New rheumatoid arthritis research published in the Journal of Experimental Medicine suggests that synovial lining macrophages are important initiators of inflammation in the tissue between joints, challenging the idea that these cells mainly act at the resolution of inflammation. Understanding the elusive early steps of rheumatoid arthritis could lead to better treatments for patients.

Rheumatoid arthritis (RA) is a chronic inflammatory condition which occurs when the immune system attacks the lining of the joints. This lining, called the synovium, usually produces a liquid which helps healthy joints to move smoothly. In RA, the attacking immune cells cause the synovium to instead become inflamed, stiff and painful. In humans, the disease manifests years after the first inflammatory pathways were activated, making it very hard to understand these initial driving steps. Understanding the first steps of RA could inform early treatment options and lead to better long-term outcomes for patients.

Funded by the Wellcome Trust Investigator Award to Irina Udalova, Professor of Molecular Immunology, the Kennedy scientists used state-of-the-art microscopy of mouse tissues to study immune cell dynamics in a RA joint. They found that early in RA initiation, macrophages in the synovial lining become activated and produce chemokines – chemical messengers of the immune system required for coordination of an immune response. This macrophage activation and chemokine production causes neutrophils to be recruited where they drive inflammation in the joint.
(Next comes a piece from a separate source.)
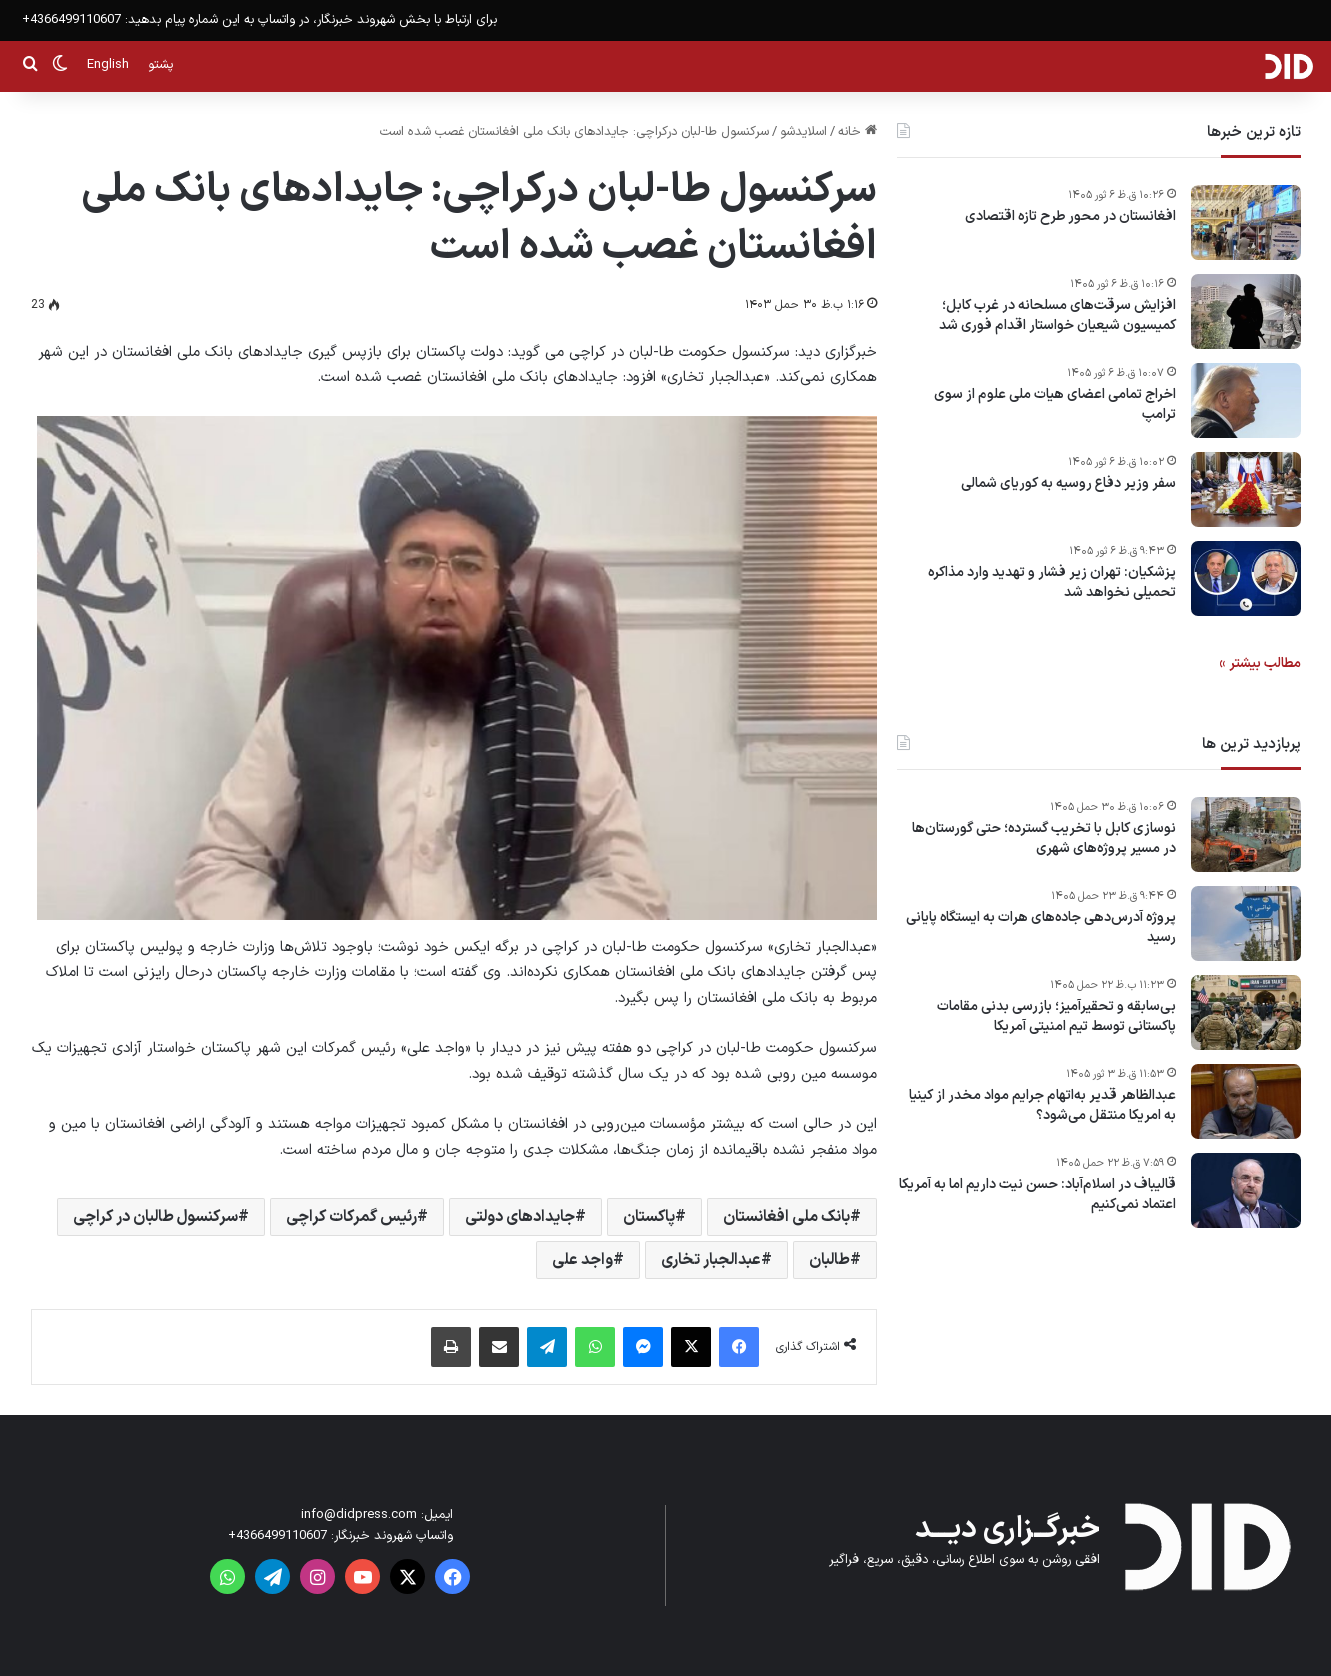 The height and width of the screenshot is (1676, 1331). What do you see at coordinates (1246, 578) in the screenshot?
I see `[پزشکیان: تهران زیر فشار و تهدید وارد مذاکره تحمیلی نخواهد شد]` at bounding box center [1246, 578].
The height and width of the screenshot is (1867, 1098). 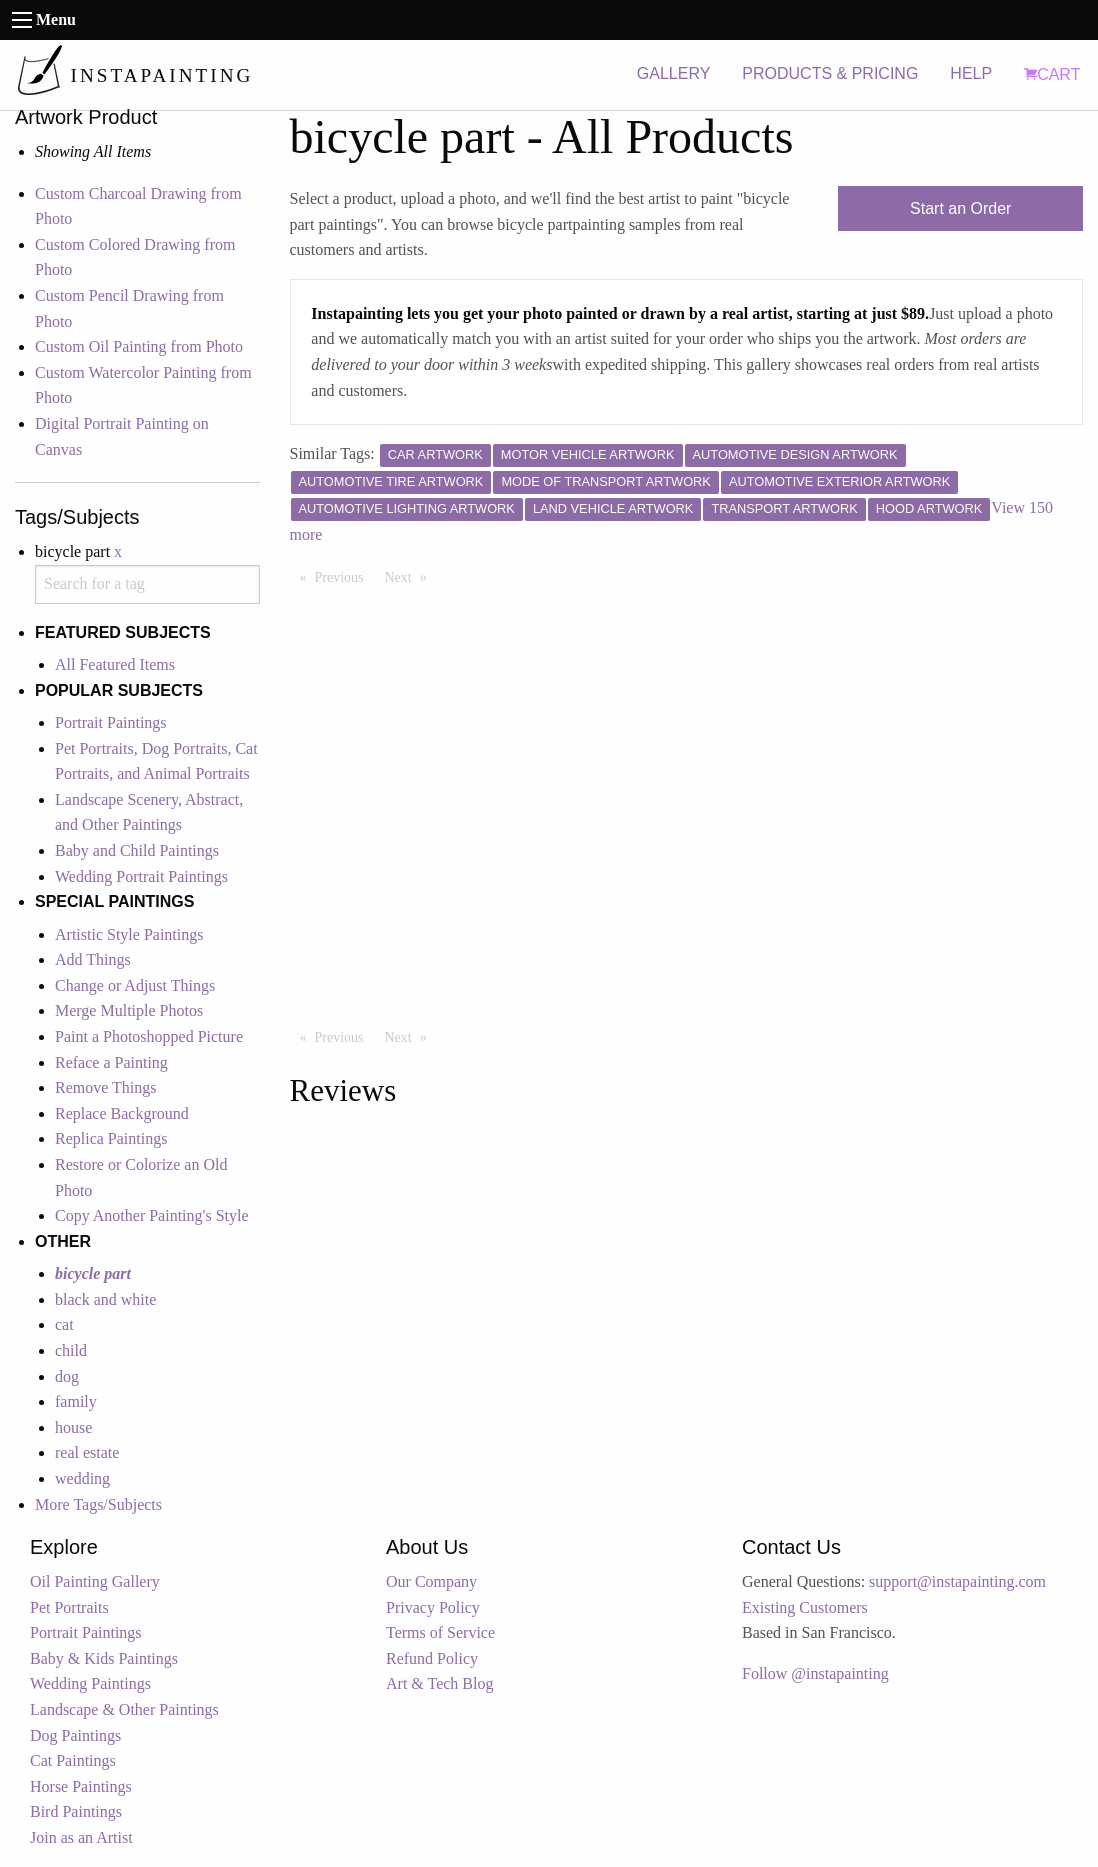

Lead author Dr Kristina Zec, now Versus Arthritis Foundation Fellow, said: “We are so proud and excited about our new study that changes the way we look at macrophages in the synovium. We discover that synovial lining macrophages, which have previously been shown to resolve joint inflammation, can also act as initiators of the recruitment of neutrophils at the onset of inflammation”.

Within the synovium, neutrophils drive the misplaced immune attack, which often leads to chronic inflammation and pain. The researchers have also identified a protein called IRF5 that was required for synovial lining macrophage activation. When it was specifically deleted in the lining macrophages, neutrophil recruitment was significantly impaired.  

“These results shift the current dogma in the field and open new avenues for targeted therapeutic interventions aimed at pacifying overly active macrophages early in the disease”, said Irina Udalova, the senior author on the study.